The exhaust power valves were installed before the cylinders were mounted. For the exhaust, a new threaded bolt M8x30 was screwed in.

This was followed by the assembly of the pistons. For this the bearings are oiled and inserted with the friction discs into the eyes of the connecting rod. The piston kit includes two different rings and a kind of spring washer. The thicker ring must be inserted with the chamfered side up into the upper groove, this is also marked with a nearly invisible letter. You can also use a caliper gauge to find out which of the sides is chamfered, because the ring can then be tilted between the measuring legs as shown in the picture.

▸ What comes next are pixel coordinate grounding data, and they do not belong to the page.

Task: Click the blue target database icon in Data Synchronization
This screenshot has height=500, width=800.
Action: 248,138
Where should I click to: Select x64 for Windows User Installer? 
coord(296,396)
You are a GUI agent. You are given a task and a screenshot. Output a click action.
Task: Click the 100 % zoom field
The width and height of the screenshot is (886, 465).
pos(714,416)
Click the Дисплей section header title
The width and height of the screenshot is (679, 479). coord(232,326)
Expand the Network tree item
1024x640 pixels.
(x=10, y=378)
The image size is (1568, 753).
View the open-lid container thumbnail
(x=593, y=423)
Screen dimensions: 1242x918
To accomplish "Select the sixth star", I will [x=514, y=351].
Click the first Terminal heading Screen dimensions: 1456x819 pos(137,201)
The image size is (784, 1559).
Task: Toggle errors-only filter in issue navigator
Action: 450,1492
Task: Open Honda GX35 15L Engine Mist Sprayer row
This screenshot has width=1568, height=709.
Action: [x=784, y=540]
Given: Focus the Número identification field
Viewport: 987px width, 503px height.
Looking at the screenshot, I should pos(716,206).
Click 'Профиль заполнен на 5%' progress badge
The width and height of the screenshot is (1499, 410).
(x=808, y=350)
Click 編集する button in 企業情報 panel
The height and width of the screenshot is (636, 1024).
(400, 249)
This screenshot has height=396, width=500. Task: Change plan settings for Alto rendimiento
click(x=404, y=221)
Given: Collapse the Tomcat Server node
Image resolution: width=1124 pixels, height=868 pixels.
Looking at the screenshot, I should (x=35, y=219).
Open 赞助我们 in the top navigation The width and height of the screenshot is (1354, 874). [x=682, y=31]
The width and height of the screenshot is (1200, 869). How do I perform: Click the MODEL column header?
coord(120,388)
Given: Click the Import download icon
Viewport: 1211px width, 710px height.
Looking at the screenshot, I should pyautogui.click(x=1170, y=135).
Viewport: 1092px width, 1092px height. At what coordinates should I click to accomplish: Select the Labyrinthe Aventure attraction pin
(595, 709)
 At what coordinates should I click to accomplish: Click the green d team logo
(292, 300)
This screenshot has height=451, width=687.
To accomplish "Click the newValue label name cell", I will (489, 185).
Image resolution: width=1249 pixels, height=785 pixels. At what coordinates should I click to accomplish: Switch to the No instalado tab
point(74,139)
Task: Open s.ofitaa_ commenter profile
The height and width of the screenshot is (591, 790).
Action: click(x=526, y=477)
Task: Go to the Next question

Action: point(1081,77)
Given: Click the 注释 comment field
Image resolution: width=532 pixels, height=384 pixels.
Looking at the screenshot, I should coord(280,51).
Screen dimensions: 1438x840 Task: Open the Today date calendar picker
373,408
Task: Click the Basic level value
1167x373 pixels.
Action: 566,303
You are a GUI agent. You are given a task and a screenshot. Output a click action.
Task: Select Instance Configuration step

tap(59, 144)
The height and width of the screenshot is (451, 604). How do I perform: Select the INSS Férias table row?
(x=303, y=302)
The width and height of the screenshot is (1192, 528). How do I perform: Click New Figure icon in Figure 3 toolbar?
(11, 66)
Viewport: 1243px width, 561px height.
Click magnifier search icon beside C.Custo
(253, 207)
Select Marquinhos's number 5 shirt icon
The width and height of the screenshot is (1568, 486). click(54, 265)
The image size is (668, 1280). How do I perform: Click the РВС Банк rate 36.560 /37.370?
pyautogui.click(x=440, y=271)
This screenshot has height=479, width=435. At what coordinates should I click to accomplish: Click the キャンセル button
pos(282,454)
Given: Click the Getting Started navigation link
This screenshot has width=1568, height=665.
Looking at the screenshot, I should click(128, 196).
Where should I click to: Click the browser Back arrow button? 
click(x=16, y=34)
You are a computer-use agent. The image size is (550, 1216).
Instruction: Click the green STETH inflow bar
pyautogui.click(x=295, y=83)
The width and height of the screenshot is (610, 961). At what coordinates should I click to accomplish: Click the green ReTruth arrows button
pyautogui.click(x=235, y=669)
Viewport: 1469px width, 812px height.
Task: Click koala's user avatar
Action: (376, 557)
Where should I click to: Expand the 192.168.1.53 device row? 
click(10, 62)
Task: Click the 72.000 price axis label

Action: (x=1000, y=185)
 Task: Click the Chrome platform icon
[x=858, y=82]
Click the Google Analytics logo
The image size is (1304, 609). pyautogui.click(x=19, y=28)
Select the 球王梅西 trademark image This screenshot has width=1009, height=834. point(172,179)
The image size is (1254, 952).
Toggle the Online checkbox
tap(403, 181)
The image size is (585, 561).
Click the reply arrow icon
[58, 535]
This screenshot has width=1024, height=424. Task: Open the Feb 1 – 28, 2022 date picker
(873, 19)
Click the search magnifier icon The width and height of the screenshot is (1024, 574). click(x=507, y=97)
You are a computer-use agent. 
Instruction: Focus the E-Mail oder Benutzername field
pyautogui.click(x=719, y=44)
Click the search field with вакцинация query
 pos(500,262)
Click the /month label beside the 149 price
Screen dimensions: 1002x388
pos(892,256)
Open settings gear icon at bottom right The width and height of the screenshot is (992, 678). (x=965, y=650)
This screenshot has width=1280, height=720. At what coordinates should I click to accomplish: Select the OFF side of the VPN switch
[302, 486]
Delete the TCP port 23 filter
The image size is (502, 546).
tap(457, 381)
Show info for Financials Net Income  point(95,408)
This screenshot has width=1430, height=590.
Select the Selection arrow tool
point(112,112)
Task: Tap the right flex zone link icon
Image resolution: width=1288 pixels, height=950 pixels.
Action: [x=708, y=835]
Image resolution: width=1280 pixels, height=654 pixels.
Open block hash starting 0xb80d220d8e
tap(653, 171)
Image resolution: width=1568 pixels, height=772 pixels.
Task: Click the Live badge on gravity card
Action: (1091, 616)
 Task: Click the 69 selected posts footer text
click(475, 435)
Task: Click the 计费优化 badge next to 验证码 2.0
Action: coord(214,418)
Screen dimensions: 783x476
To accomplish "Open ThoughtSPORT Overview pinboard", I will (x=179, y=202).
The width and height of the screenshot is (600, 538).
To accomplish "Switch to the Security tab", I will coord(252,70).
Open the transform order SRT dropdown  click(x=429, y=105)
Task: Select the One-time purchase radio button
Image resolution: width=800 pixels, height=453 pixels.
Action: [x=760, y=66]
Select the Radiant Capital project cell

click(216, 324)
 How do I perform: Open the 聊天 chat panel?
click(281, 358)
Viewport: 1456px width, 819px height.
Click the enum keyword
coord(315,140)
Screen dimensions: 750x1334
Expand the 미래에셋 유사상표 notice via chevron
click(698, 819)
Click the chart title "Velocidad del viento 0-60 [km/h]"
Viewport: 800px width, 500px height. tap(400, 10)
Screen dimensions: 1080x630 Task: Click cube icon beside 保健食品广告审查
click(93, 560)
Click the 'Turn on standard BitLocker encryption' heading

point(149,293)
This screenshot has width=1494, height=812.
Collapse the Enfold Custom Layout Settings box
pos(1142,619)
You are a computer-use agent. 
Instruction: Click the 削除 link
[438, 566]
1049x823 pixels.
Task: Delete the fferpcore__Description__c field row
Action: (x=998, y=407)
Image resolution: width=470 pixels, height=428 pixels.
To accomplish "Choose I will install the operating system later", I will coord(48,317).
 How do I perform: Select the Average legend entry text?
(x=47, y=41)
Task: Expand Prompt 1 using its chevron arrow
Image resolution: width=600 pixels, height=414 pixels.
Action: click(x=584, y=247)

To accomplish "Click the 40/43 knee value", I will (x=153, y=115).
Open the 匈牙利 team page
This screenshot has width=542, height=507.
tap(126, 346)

The spring ring and the thin ring are placed in the lower groove of the piston.

The cylinders are mounted on stud bolts, which are mounted with a stud bolt extraction tool. Threaded bolts with different lengths are used here, 30 mm, 2x 35 mm and 40 mm. As always I lubricate them with anti-seize paste, but the workshop manual recommends a screw lock. The nuts should be tightened with 23 – 27 Nm, but you can only use special torque wrenches with insertable forks – I don’t have such a tool. Here I clamp the torque wrench in a vice and grip it with the lever length of the suitable wrench. This way I get a rough feeling in my wrist how much I have to tighten the nuts with the wrench.

Now another part of the outlet slide mechanism is mounted. Here I had to drill out damaged screws on both cylinders and replace the threads with a M8 thread – this is the main reason I always use anti-seize and no screw lock. As with the gearbox, Torx screws are used here, because loosening these hexagon socket screws was already a pain.